[WORKING DATA Boundary: Start]

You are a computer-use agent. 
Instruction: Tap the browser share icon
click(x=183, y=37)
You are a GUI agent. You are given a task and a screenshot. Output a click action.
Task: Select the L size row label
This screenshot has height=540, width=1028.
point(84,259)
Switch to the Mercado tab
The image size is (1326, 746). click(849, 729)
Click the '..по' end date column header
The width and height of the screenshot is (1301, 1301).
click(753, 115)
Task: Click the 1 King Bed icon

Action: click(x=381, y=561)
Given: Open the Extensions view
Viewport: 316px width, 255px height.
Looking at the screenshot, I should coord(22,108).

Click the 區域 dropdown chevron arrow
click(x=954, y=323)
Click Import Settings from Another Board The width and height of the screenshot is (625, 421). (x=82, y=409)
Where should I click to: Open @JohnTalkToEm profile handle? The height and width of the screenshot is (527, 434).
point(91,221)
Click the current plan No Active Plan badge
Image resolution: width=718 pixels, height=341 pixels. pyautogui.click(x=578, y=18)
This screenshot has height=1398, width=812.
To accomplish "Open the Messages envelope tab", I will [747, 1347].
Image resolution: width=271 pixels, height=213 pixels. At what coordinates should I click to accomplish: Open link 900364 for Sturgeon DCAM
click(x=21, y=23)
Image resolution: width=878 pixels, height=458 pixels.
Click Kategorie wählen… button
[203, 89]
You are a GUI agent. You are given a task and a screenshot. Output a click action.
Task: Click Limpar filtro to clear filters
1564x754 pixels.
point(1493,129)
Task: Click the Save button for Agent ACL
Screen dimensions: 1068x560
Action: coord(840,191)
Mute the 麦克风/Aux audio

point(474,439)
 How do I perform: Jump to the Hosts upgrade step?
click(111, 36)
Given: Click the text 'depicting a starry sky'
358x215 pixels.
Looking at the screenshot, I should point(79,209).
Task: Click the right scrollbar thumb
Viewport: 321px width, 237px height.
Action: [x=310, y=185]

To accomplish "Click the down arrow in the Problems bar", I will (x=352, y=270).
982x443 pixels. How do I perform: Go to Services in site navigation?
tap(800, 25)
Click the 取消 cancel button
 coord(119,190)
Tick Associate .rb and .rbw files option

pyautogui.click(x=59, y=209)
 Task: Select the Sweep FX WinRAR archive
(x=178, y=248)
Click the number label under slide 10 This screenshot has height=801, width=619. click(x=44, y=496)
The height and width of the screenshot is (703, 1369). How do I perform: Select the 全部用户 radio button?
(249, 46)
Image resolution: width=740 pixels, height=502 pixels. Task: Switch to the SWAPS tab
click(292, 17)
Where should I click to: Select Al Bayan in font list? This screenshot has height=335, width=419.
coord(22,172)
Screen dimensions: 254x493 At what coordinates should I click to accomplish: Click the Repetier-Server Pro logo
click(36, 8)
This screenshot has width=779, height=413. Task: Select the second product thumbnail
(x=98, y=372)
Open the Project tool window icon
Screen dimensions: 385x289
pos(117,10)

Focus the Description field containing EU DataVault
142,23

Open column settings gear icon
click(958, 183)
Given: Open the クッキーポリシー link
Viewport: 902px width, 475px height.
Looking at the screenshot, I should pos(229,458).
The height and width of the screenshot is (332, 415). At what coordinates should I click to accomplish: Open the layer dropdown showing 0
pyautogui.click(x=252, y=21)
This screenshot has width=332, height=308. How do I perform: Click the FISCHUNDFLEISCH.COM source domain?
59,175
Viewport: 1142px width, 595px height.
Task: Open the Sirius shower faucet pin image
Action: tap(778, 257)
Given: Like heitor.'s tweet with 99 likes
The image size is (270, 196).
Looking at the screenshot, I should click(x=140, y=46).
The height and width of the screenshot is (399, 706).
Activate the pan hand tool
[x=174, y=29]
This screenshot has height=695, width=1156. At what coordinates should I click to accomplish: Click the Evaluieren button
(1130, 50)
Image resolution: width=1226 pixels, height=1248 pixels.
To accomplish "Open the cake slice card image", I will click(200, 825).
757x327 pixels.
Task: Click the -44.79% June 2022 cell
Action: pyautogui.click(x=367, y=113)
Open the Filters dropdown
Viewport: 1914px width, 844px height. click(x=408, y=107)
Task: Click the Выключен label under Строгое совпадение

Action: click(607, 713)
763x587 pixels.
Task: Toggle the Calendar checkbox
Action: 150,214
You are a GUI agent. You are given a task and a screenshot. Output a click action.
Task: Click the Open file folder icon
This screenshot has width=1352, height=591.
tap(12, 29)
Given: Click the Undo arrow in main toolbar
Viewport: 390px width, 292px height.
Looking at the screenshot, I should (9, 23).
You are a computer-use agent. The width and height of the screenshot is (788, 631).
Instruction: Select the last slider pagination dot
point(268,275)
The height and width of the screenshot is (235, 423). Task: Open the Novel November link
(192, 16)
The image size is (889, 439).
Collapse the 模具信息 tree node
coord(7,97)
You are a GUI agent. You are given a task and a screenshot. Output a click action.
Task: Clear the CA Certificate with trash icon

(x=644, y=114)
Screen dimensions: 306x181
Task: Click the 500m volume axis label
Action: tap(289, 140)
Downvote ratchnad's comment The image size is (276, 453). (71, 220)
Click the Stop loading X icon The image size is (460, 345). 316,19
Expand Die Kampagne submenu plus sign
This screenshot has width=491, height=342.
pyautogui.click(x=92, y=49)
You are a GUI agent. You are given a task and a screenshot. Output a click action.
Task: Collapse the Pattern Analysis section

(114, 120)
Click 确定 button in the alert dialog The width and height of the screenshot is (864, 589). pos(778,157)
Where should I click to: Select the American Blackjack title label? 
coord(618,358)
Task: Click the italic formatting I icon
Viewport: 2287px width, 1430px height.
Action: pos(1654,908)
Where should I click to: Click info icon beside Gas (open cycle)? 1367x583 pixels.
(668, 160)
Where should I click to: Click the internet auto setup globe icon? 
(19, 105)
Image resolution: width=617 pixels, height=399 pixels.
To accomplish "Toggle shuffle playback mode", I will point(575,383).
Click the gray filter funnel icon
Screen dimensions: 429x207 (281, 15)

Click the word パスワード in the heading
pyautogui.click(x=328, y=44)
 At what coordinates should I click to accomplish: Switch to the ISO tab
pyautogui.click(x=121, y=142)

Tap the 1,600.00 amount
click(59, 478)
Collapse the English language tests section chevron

[WORKING DATA Boundary: End]

Which lines above hold the word "computer"? Copy each of them.

• _ANSWER FOR THE TASK_
You are a computer-use agent. 
You are a computer-use agent. The width and height of the screenshot is (788, 631).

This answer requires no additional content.